In the news brief about the AMIA bombing below, what reason is given for Secretary of State Mike Pompeo's trip to the region? Answer in one sentence.

TEXT EXTRACT —
--*--

Questions continue to linger after a terrorist bombing 25 years ago


Argentineans on Thursday hold up photos of those who died during the bombing at the AMIA Jewish center in Buenos Aires 25 years ago. Associated Press/Photo by Natacha Pisarenko

A deadly anniversary in Buenos Aires

ARGENTINA: Thursday marks the 25th anniversary of the AMIA bombing in Buenos Aires, and Secretary of State Mike Pompeo will head to the region to discuss counterterrorism and immigration. No one has been convicted in the attack on the Jewish community center, which killed 85 people and injured more than 300. Prosecutor Alberto Nisman blamed Iran for orchestrating the attack after Argentina suspended a nuclear technology transfer contract and accused then-President Cristina Fernandez de Kirchner of covering up Iran’s role. Nisman was murdered in 2015, hours before he was to present evidence against Fernandez—and the former president is now a running mate on the presidential ticket of Alberto Fernandez (no relation).

--*--

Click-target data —
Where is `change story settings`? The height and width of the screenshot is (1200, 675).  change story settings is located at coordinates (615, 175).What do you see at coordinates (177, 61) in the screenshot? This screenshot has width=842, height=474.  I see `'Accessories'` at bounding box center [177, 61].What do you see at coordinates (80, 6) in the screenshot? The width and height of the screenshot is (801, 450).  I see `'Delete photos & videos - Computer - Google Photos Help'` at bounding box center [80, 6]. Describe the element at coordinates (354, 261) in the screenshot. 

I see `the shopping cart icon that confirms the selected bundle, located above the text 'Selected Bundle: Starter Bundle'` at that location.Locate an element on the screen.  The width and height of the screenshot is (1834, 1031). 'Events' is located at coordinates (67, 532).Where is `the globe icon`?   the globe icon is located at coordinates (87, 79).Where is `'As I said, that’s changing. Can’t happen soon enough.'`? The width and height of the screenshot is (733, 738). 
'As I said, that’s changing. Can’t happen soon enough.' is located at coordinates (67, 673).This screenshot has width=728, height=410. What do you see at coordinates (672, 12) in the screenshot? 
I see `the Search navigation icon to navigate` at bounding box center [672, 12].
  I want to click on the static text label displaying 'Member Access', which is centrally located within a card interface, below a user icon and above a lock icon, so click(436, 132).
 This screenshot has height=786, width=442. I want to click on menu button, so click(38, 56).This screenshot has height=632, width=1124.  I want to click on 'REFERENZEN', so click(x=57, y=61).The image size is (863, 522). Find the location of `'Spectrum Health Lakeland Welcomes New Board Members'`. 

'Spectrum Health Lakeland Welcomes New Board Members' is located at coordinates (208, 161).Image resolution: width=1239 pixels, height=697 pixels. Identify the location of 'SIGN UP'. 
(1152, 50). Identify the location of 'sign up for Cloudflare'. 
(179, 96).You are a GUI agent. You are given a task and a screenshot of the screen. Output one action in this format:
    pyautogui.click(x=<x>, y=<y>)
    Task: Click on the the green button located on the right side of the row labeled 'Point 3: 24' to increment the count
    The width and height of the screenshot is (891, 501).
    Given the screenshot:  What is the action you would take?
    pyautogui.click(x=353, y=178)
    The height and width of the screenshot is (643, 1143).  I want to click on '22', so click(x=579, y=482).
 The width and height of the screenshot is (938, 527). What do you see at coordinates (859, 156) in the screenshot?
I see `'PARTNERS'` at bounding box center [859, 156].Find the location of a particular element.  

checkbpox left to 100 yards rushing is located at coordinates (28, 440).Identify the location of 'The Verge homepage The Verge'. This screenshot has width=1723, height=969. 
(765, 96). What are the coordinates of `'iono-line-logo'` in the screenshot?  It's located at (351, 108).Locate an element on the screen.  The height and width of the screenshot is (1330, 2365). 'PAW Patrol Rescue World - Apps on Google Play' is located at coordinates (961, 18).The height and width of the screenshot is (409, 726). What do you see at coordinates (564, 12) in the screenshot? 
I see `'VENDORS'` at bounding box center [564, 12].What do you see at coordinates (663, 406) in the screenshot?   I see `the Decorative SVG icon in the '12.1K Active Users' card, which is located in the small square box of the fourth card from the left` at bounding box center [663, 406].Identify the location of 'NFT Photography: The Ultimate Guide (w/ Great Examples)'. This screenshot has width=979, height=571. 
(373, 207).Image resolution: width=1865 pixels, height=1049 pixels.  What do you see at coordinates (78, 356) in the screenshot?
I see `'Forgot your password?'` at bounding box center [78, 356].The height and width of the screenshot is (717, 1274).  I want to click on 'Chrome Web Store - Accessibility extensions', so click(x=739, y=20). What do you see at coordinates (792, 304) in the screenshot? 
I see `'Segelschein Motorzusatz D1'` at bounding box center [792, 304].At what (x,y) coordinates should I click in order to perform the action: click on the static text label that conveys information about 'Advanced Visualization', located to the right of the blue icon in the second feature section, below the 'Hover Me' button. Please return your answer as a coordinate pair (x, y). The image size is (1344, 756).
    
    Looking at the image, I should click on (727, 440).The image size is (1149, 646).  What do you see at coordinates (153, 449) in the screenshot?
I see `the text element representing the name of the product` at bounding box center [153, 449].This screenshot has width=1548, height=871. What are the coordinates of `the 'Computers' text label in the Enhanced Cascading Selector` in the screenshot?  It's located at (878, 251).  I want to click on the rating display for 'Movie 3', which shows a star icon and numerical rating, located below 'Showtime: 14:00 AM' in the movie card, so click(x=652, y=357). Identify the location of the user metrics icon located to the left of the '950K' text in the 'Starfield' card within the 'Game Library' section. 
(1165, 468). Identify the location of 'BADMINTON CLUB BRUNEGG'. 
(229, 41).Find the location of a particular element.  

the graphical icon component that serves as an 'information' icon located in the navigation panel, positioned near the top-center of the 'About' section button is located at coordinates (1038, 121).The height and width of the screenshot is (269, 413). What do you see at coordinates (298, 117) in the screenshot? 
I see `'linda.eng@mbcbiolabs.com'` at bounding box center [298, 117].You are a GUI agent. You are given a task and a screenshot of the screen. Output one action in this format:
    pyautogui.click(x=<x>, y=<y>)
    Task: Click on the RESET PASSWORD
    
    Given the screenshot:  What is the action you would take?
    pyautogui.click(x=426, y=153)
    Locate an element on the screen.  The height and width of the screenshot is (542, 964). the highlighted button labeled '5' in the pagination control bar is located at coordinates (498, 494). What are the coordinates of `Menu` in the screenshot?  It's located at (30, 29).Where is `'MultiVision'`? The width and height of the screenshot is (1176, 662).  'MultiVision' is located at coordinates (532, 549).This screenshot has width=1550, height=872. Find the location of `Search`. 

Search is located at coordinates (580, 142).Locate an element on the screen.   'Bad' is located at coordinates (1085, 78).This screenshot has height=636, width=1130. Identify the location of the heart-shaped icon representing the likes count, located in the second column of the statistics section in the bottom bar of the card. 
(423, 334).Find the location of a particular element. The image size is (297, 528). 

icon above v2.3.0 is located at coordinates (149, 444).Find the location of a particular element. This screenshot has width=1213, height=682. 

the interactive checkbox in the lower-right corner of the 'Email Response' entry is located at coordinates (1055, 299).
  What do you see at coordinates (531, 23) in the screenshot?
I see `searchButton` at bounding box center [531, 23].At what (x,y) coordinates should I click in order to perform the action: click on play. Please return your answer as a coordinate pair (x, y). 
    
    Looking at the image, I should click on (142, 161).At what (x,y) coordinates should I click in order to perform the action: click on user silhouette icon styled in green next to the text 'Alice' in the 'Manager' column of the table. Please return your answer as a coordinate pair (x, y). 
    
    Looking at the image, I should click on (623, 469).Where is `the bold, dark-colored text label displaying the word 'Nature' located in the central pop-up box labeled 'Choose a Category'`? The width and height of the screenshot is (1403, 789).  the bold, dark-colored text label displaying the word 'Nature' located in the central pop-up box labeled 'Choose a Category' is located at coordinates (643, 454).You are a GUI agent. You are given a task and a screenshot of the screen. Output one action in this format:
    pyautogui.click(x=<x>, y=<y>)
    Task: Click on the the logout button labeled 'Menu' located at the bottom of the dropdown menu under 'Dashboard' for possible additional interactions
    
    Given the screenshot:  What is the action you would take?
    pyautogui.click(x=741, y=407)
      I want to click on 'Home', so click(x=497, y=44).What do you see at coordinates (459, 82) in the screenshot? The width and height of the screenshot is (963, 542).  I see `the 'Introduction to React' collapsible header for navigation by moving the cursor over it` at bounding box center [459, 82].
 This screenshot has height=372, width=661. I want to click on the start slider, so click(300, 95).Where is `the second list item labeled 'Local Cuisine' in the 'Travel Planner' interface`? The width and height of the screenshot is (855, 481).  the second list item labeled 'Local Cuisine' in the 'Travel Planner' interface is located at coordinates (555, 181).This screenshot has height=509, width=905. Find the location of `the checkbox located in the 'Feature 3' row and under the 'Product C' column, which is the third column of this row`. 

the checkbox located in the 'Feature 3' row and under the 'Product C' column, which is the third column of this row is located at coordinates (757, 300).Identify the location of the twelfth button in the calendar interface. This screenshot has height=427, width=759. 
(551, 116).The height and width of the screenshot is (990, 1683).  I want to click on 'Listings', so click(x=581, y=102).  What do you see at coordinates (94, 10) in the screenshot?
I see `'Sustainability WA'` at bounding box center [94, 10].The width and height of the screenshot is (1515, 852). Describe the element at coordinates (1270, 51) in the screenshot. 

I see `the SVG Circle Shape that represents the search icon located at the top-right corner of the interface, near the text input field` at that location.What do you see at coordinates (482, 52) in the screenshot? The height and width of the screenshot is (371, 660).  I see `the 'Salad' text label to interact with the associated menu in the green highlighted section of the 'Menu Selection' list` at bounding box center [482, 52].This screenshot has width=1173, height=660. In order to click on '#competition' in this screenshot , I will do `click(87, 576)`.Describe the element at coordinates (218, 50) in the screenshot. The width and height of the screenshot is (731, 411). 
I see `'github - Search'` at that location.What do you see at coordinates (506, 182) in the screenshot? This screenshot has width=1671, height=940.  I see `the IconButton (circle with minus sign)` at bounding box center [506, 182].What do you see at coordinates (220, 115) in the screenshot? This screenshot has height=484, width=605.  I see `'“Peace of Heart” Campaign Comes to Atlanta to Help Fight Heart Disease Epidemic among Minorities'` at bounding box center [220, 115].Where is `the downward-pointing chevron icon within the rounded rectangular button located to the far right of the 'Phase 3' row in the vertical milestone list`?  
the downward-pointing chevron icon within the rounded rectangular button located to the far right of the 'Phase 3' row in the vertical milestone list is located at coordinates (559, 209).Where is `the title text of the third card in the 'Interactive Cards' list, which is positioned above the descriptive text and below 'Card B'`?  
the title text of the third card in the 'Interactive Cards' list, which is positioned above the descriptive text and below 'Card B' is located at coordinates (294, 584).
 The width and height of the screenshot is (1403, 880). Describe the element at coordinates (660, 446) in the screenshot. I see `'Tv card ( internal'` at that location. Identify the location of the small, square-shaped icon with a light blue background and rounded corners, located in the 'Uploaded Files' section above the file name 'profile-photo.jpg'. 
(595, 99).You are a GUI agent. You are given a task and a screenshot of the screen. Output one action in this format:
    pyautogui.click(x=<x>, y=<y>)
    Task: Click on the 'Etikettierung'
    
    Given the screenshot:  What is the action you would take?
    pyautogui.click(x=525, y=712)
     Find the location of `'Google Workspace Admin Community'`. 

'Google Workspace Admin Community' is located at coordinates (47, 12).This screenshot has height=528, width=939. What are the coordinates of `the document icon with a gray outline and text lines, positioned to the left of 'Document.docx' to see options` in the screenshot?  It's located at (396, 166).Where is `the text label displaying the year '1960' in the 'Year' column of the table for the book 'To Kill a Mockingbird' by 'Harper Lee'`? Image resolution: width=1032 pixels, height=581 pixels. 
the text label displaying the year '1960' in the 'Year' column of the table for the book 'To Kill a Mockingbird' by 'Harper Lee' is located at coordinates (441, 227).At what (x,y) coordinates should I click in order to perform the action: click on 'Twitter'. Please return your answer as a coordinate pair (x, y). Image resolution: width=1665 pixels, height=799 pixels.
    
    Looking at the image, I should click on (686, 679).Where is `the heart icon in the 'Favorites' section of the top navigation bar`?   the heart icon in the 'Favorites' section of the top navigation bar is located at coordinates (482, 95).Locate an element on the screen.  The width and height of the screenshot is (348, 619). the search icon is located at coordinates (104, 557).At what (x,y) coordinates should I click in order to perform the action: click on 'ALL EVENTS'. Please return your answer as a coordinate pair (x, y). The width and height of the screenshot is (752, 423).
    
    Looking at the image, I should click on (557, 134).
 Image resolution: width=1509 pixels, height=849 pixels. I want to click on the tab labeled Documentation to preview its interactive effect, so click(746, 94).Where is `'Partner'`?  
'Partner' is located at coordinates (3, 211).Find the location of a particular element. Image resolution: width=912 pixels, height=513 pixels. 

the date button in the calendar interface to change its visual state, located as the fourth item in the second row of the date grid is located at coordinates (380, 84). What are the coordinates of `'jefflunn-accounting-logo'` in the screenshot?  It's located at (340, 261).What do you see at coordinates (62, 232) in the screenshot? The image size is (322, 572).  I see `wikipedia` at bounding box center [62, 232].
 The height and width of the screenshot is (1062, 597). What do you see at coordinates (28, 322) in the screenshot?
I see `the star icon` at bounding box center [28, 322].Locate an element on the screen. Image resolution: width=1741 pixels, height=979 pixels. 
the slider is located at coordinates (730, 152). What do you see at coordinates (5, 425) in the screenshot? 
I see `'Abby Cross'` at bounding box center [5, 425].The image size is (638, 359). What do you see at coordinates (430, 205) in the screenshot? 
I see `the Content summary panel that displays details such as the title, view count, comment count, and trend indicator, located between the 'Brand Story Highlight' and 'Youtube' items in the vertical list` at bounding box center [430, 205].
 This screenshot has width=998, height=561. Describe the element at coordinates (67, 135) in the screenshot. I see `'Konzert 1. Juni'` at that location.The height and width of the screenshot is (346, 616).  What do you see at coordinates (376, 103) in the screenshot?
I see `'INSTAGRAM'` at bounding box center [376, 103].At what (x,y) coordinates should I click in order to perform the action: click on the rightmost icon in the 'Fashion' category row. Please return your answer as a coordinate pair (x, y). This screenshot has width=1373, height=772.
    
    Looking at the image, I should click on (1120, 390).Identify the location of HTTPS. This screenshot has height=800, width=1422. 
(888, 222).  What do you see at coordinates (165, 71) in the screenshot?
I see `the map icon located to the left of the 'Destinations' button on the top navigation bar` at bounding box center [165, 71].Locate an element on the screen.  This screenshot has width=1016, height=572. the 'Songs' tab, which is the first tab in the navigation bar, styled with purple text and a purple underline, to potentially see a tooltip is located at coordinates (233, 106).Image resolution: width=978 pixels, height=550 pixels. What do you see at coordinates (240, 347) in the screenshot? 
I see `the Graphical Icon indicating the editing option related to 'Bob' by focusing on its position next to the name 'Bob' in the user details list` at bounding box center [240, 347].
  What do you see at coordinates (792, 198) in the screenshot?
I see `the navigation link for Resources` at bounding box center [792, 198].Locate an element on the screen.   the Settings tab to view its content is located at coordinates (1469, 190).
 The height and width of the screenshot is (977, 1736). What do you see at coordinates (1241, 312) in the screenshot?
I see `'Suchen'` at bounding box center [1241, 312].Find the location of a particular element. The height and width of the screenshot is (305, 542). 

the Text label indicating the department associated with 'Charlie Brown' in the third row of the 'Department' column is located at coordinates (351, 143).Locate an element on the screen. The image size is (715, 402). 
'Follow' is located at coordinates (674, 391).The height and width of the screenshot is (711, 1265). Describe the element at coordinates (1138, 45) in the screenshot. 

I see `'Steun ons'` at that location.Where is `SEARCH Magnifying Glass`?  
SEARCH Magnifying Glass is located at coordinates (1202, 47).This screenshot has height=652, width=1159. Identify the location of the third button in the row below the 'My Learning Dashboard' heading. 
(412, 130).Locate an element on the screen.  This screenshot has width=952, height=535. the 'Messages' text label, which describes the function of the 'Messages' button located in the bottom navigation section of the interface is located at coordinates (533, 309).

--*--

CORRECT RESULT —
Pompeo is heading to the region to discuss counterterrorism and immigration.